Se autoriza un nuevo horario temporal de los locales de ocio, y el aburrimiento se despereza después de tanto tiempo confinados. Pero la muerte viaja en alta velocidad y no entiende de leyes, decretos ni horarios.

En el pueblo se dijeron ¿por qué no? Y a las 12 de la madrugada, se echaron todos a las calles, apenas iluminadas con unas pobres bombillas y cuerdas con retazos de banderines, de las fiestas de hace dos años, que el viento sacudía.

Pronto se encontraron y, como en Santibáñez no había ya bares, decidieron ir, dando un paseo, hasta el pueblo de al lado, donde la juerga los esperaba. Podrían encontrarse con los amigos, cantar, reír y beber hasta perder el sentido. No repararon en que el camino de vuelta, bien cargados, parecería más arduo. Pero la noche es joven, tal como se dice, cuando uno se lía la manta a la cabeza.

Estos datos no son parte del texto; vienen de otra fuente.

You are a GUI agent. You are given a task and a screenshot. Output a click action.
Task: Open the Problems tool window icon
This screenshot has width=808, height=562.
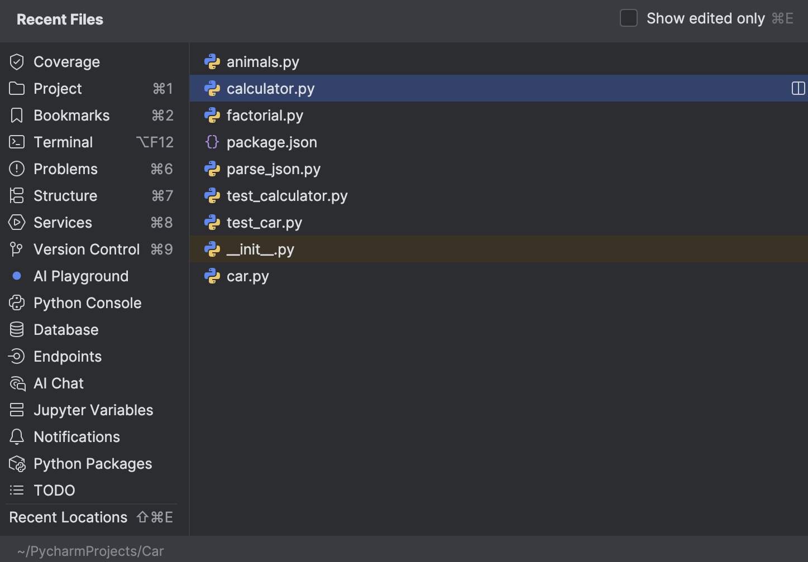pos(16,169)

Ya en el bar, algunos ancianos jugaban a las cartas y, otro, dormitaba en un rincón de la barra encima del periódico, sin reparar en los que en aquel momento entraban. Blanquita les decía: ¡Venga, acabar la partida y para casa!

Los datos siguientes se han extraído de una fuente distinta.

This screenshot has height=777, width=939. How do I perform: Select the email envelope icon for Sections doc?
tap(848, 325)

Una vez despejado el local, empezó la fiesta. ¿Dónde andaría la peña? Posiblemente creyeran que el desmadre sería cosa de Madrid y otras ciudades, pensando que en el pueblo de al lado de Santibáñez, no habría nada. En realidad, la vida, se limitaba al ciclo de las Estaciones y contemplar el paso de las nubes. Si traían agua, hielo o granizo. Acaso la visita de un bibliobús y, no por casualidad, alguna defunción. Eso era todo.

Ella llevaba un vestido vaporoso y colorido. Y él unos pitillos que le incomodaban y una camisa floreada, con los primeros botones sueltos. No sé si lo he dicho, pero el caso, es que los únicos que acudieron a la fiesta eran ellos dos. Felipe y Rosa. Como se encontraban a gusto, comenzaron sin echar a nadie de menos.

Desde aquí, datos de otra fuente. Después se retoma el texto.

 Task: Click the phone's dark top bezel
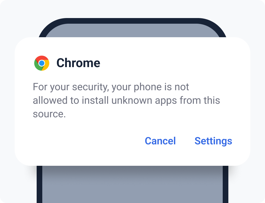point(133,21)
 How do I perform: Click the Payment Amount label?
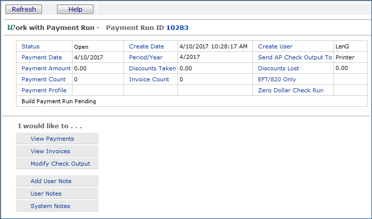[x=46, y=68]
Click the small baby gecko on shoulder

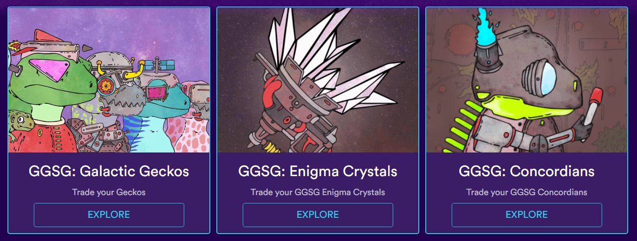click(x=19, y=124)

Ya se conocían, pero Felipe siempre la había visto, entre el ganado, vestida con un mono azul y un pañolón que ocultaba sus negros cabellos. Ella, por su parte, siempre lo había visto subido en el tractor, vestido con la ropa de faena que había traído de la mili y una visera de piensos Sanders. Que distinto resultaba todo. !Qué apuesto! ¡Que guapa es! Fueron sus primeras impresiones. Y empezaron a hablar y a reconocerse. Era increíble que hubieran estando tan cerca, y tan lejos.

Animados por la casualidad de encontrarse y las copas, se reían, compartiendo conversación y confidencias.

La noche declinaba y, a la luz de la Luna, emprendieron el regreso con pasos nada firmes. Fuera por el frío o por amor, caminaban abrazados. En un recodo del camino se detuvieron, con complicidad. Luego se tendieron sobre el verde tapiz de los trigales en primavera y el amor hizo el resto –como dijo G. Brassens–.

Al día siguiente, en el bar de Blanquita se comentaba: Deben de andar por ahí los jabalines... esta mañana me encontré un trozo del sembrado arruinado y las espigas por el suelo. Felipe, con ojos soñadores, se rió para sus adentros pues sabía que cada siete u ocho días, los jabalines volverían.